Mitigating Linux verifier bugs using Prevail?

[luisgerhorst]

I am sure you are aware that the Linux kernel verifier has repeatedly suffered from bugs that allowed eBPF programs to break out of their sandbox. Would it be possible to mitigate those by doing a second (normally redundant) verification in userspace (e.g., using Prevail)?

Idea would be that even if the Linux verifier has a bug that allows a certain (malicious) pattern in eBPF bytecode, Prevail is very unlikely to have the same bug.

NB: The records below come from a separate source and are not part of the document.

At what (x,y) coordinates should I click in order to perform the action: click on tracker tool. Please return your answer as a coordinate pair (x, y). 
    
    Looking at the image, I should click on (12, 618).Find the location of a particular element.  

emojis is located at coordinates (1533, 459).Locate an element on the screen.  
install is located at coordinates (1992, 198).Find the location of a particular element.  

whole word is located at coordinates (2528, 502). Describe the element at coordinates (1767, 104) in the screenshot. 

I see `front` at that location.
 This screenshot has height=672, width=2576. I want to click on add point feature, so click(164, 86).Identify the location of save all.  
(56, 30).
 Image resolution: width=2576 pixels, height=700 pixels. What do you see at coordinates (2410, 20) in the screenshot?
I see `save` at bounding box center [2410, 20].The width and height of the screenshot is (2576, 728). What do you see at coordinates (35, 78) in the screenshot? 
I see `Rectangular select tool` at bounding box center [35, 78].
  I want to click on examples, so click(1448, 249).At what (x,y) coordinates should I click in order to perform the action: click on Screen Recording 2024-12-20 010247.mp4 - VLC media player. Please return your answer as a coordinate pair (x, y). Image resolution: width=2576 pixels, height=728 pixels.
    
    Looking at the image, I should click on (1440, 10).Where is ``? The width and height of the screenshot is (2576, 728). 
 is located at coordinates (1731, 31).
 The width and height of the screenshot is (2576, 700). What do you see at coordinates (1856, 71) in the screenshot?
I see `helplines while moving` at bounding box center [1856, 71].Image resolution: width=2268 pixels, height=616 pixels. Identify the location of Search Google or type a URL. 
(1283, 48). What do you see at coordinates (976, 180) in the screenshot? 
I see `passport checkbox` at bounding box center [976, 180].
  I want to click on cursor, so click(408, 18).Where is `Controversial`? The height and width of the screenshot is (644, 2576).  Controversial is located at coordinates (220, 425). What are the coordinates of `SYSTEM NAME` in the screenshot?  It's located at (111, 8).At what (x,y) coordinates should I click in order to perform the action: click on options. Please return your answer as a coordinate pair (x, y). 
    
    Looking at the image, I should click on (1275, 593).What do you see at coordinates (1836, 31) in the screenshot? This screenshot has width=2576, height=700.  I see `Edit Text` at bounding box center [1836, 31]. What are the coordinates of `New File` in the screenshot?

Therefore the program would still be rejected by the system.

I so far looked into CVE-2017-16995 (NUS-Curiosity/KernJC#6) and Prevail (as expected) does not appear to be vulnerable.

[luisgerhorst]

Hmm, thinking about it, I might have found a very simple construction that allows you to combine two separate exploits (F1() and F2() working for the individual verifiers) into one that works even if the same program is checked by both verifiers:

r1 = F1() # trick Linux kernel into thinking F1() returns 0 while it is actually 0x1000'0000'0000'0000
r2 = F2() # trick PREVAIL into thinking F2() returns 0 while it is actually 0x1000'0000'0000'0000
r3 = r1 & r2 # both Linux kernel and PREVAIL will conclude r3 is always 0
r4 = PTR_TO_MAP_ELEM()
r4 += r3 # simulated as +=0 by both, ptr is still valid
*r4 = ...

Both (inlined) subprograms F1() and F2() are accepted by the respectively other verifier as having a large constant in a register is not forbidden.

For the Linux kernel, the program appears as:

r1 = 0 # incorrect
r2 = 0x1000'0000'0000'0000 # correct
r3 = 0 # incorrect
r4 = ptr
r4 = ptr+0
*(ptr+0) = ...

For PREVAIL, this would appear as

r1 = 0x1000'0000'0000'0000 # correct
r2 = 0 # incorrect
r3 = 0 # incorrect
r4 = ptr
r4 = ptr+0
*(ptr+0) = ...

However, when executed by the CPU the following happens:

r1 = 0x1000'0000'0000'0000
r2 = 0x1000'0000'0000'0000
r3 = 0x1000'0000'0000'0000
r4 = ptr
r4 = ptr+0x1000'0000'0000'0000
*(ptr+0x1000'0000'0000'0000) = ...

For example, F1() could be lines 29 to 34 of https://github.com/NUS-Curiosity/KernJC/blob/7c5fe8e764001268a77d8197837cf3106aac0e5b/db/pocs/cve-2017-16995/bpf-obj/poc.bpf.s#L30

For PREVAIL, it is likely not impossible that a instruction sequence that could act as F2() exists.